Thanks to the commendable efforts of the Joint Envoy of the United Nations and the Arab Leage, Kofi Annan, the cessation of fighting has by and large held in Syria. However, as we speak, reports come in of renewed attacks by Syrian security forces.
So we must remain vigilant. Too many commitments made by Damascus in the past have not been kept. We must not tolerate any further brinkmanship. The time for delaying tactics is definitely over.
It is clear that the Syrian government has yet to fully comply with its commitments made to the Joint Envoy and as demanded by the Security Council. Damascus has yet to make the fundamental change of course as demanded by Kofi Annan to enable a durable cessation of violence in all its forms.
Damascus has to immediately halt military forward movements and return troops and heavy weapons to the barracks. Only when these steps are fully implemented will the conditions for a sustainable cessation of violence be given.

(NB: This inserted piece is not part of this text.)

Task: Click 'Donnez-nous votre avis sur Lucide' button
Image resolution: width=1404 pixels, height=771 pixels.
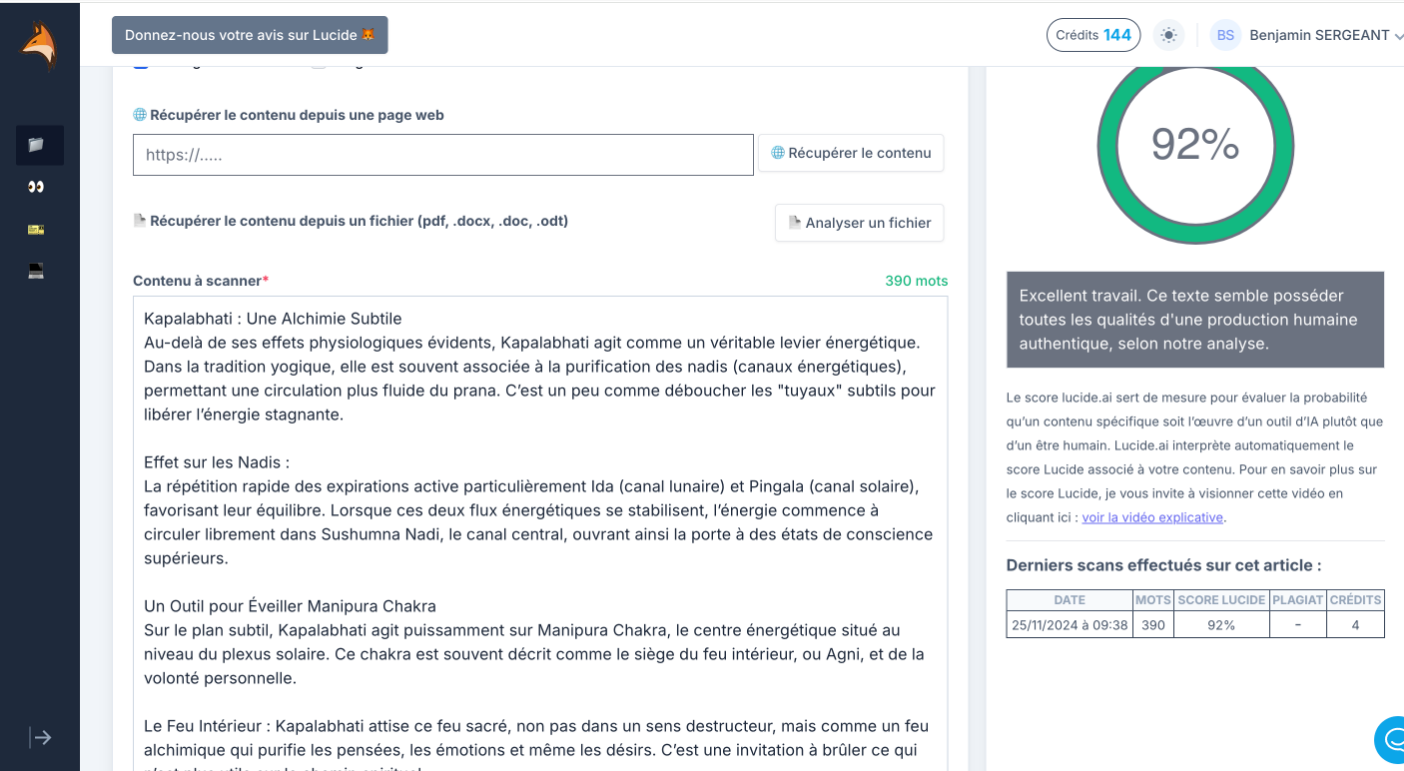Action: pos(250,35)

Equally important, all other forms of violence and human rights violations such as arbitrary detentions, torture, abductions, sexual violence and violence against children must end immediately.
I applaud that the opposition groups have committed to a cessation of fighting – despite having been shelled by government forces until the very last moment.
The swift deployment of the advance observer team will be an important element for a sustainable cessation of violence. We look forward to the report by the Secretary-General on a potential observer mission next week.
But one thing is clear: The conditions for the deployment of observers must be in place. The Syrian government must ensure that the advance team and the possible follow-on Mission can freely and effectively implement their mandate.
We know too many other examples where UN missions have become a pawn in tactical games. We must not let this happen again. The credibility of the Security Council is at stake. We must send a clear message that any such impediments would come at a high price.
The deployment of an observer mission should also not lead to a mere “freezing” of the situation. A UN Mission on the ground cannot serve as a substitute for the lack of will on the side of the parties. Close and early linkage with a political transition process– as foreseen in the six-point proposal by Mr. Annan- is required, not least as an eventual exit-option for the observers. One more thing: Accountability for the crimes committed must be a central element of the transition process. There cannot be a return to the status quo ante.
In closing, I would like to reiterate our full support to the applaudable efforts of the Joint Envoy and his team.